Lake in Lac-Édouard, Quebec, Canada

The Lake of the Cross is located in Upper Batiscanie, in the municipality of Lac-Édouard in La Tuque (census division), in the administrative region the Mauricie in province of Quebec, in Canada. Located about 10 km (by water) of Lac Édouard (Quebec) which is the head of Batiscan River, the "Lake of the cross" is a segment of path of the Batiscan River, near Triton Club. This wild sector grew on forestry and tourism upon the arrival of the railway CNR (subdivision Lac-Saint-Jean) connecting Hervey-Jonction to Chambord (Lac Saint-Jean), through the Lac-Édouard, in the late 19th century.

== Toponymy ==

The French toponym "Lac à la croix" (Lake of the Cross) was formalized on December 5, 1968, at the Bank of place names in Commission de toponymie du Québec (Geographical Names Board of Quebec). The name of the lake is in harmony with the other place names located at the area east of the "Lake of the cross". These toponyms are tinged with Christianity Lake Charity which flows into the Batiscan River and its tributaries upstream: "Petite Charité 1" (Little Charity 1), "Petite Charité 2" (Little Charity 2), Lac l'Espérance (Lake of Hope) and "Lac Petite Espérance" (lake of Small Hope). While the "Lac de la foi" (lake of faith) (neighbor on the east side) flows eastward into Lake "Trois Caribou" (Three Caribou). These various lakes are connected by footpaths of the Lordship of Triton. The maps of the area still shows the layout of ancient paths connecting the lakes. The development of inter-lake trails and place names are similar to a good sector of pilgrimage that were once popular.

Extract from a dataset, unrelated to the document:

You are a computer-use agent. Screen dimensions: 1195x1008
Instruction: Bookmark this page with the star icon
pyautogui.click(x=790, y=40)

In addition, fifty kilometers (by water) separates the mouth of the lake to the Cross and the Island of the cross (Quebec) (downstream in the middle of the Batiscan).

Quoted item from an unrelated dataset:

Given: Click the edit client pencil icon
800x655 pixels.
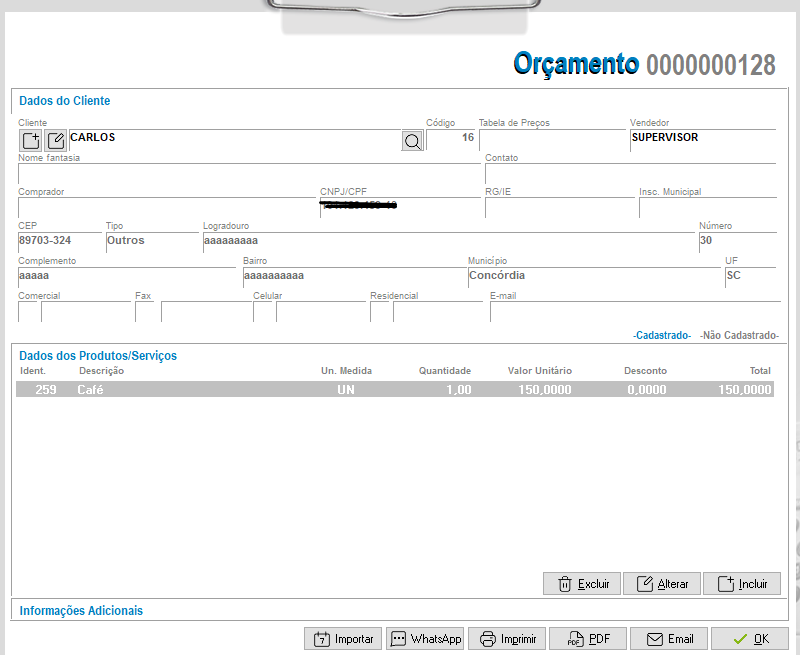Looking at the screenshot, I should coord(56,140).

In June 2013, the Bank of place names in Geographical Names Board of Canada has 60 homonyms related to "Lake of the Cross" 29 names "lac à la Croix" (Lake of the Cross), 12 "Lac en Croix" (Lake in Cross), 10 "Lac de la Croix" (Cross Lake), 3 "Lac la Croix" (Cross Lake), 5 "Petit Lac à la Croix" (Little Lake of the Cross) (including some variants in writing) and on "Lac La Croix". In addition, several other variants complicate the toponymy of Quebec and Canada: "Pointe à la Croix" (Tip of the Cross), "Rose-Croix" (Rosy Cross), Sainte-Croix (St. Croix), Anse-à-la-Croix (Anse of the Cross), "Chemin de la Croix" (Stations of the Cross), Ile-de-la-Croix (Island of the Cross), Montagne-de-la-Croix (mountain of the Cross), Pointe-de-la-Croix (Tip of the Cross), "Rivière de la Croix" (River of the Cross) and "rue de la Croix" (Street of the Cross).